All Australia rooting for Philippoussis
The fightback by Mark Philippoussis from near crippling injuries to contest the men's tennis final at Wimbledon Sunday earned the softspoken Australian front-page praise across the nation's newspapers.
"Scud's Amazing Courage", "Scud's Brave Journey," and "One to go" blared banner headlines atop full front-page pictures of "Scud" Philippoussis in newspapers from Brisbane to Perth on Sunday.
It will be nearly midnight Australian time when Philippoussis takes to the court against the Swiss Roger Federer, but many will be watching live television coverage of the match.

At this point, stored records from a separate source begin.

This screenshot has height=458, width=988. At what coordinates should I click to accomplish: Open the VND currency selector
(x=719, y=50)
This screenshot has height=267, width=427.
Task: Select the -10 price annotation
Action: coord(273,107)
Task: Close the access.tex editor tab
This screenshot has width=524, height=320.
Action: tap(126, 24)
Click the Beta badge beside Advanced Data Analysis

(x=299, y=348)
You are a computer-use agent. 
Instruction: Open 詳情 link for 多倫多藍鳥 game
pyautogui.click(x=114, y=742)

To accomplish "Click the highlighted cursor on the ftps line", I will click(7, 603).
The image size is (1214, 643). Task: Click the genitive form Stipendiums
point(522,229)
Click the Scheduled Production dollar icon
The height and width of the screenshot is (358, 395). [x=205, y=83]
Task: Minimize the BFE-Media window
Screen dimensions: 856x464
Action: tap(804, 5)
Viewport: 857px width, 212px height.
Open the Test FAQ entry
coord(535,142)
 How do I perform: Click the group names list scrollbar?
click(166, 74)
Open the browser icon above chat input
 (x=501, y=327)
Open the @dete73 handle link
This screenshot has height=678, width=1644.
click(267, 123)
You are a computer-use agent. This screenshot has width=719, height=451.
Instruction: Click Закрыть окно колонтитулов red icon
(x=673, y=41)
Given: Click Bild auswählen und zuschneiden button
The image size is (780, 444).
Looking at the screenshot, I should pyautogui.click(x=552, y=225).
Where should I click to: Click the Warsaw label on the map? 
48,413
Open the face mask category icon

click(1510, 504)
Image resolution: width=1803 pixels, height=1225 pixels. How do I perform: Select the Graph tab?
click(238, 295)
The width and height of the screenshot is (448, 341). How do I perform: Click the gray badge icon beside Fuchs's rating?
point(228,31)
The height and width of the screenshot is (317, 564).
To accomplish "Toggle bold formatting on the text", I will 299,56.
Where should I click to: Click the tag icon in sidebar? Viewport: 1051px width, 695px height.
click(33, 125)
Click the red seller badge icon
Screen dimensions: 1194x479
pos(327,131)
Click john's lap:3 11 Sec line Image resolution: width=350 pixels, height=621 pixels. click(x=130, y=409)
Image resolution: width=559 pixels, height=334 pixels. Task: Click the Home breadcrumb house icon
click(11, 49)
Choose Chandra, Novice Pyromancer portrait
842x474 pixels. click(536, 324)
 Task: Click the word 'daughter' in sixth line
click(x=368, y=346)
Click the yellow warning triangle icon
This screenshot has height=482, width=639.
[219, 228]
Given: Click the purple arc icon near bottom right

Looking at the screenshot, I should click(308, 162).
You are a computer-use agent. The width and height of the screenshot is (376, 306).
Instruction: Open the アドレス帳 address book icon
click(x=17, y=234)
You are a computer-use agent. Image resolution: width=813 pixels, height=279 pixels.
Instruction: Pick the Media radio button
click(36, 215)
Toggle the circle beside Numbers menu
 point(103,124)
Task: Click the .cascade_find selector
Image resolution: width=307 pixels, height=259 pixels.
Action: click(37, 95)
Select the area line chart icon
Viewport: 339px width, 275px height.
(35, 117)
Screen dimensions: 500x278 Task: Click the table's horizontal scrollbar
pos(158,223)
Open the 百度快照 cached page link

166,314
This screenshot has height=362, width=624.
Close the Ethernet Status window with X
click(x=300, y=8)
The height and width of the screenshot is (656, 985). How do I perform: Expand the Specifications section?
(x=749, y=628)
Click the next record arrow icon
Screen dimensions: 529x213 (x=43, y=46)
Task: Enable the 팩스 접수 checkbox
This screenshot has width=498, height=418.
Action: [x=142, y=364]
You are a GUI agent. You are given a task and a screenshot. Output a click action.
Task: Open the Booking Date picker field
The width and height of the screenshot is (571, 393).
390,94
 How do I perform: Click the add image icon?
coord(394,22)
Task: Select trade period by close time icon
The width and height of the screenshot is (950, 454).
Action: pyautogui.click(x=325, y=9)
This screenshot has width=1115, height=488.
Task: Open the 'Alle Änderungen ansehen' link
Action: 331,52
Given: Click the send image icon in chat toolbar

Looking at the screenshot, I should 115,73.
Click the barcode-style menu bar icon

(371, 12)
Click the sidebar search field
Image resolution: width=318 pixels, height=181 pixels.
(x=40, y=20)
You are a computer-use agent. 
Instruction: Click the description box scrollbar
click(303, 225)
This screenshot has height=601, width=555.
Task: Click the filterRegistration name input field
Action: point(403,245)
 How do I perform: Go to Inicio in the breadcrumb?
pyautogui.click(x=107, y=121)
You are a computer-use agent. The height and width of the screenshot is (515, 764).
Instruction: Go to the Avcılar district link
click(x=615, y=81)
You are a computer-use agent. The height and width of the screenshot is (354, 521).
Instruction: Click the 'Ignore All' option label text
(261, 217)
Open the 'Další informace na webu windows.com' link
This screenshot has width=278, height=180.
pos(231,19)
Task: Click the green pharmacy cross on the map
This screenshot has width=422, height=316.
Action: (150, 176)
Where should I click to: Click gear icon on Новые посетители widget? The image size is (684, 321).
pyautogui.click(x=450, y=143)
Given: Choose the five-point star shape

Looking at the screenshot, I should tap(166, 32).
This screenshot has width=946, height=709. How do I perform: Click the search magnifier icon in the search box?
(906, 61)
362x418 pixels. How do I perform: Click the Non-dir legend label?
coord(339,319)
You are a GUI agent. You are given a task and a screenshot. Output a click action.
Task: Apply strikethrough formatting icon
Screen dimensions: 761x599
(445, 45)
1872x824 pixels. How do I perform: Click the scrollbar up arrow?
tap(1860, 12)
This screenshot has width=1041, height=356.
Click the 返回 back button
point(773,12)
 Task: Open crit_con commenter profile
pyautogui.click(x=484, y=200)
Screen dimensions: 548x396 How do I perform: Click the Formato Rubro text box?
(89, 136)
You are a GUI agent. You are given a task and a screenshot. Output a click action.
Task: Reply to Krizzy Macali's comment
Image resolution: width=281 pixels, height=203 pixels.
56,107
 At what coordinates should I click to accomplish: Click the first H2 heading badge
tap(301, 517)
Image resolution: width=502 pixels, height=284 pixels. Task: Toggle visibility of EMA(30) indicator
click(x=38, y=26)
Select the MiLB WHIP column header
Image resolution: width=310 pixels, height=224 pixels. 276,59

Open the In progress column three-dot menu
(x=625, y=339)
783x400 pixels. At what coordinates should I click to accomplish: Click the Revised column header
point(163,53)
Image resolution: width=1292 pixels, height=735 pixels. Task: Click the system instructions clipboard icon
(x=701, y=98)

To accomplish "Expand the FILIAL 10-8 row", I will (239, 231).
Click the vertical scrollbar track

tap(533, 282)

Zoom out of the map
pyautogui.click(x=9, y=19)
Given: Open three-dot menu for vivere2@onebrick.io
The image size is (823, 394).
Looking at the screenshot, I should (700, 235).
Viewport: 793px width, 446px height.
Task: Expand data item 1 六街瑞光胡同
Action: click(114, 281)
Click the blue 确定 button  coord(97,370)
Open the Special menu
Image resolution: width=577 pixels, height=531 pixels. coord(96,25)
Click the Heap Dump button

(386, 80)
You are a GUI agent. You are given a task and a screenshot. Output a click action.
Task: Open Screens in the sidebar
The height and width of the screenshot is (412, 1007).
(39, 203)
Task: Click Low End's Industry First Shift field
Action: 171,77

Philippoussis, 26, was hailed as one of the top young players of his generation after securing runner's up spot in the 1998 US Open, but was almost forced out of tennis altogether by knee injuries.
He underwent three knee ligament operations in 14 months and in March 2001, the wheelchair-bound athleste was told he might never take to the courts again.
"I think that after that third surgery, I pretty much told myself never to look too far ahead," Philippoussis told a press conference in London on Friday.
Australian fans, stunned by the first-round elimination of compatriot and defending Wimbledon champion Lleyton Hewitt, have shifted their full attention to Philippoussis.
Stories about his aggressive US personal trainer and ex-Marine Markus Heon and the mysterious two Greek words -- "andros" and "pothia" -- written on his taped fingers during matches have been front-page news throughout the past week.
Australia Pat Cash, former world number one, 1987 Wimbledon champ and one-time Philippoussis' coach, said this was the young player's best shot at a Grand Slam title.
"Mark is hitting the form of his life," Cash told the Sun-Herald newspaper.
"This event is for the taking and I think he can do it."